What is being asked: Each record must be output exactly and in full.

Data:
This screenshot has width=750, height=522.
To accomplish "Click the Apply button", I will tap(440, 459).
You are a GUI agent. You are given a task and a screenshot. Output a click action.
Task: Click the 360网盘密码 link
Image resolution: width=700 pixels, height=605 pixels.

Response area:
This screenshot has width=750, height=522.
To accomplish "Click the Apply button", I will tap(440, 459).
You are a GUI agent. You are given a task and a screenshot. Output a click action.
Task: Click the 360网盘密码 link
Image resolution: width=700 pixels, height=605 pixels.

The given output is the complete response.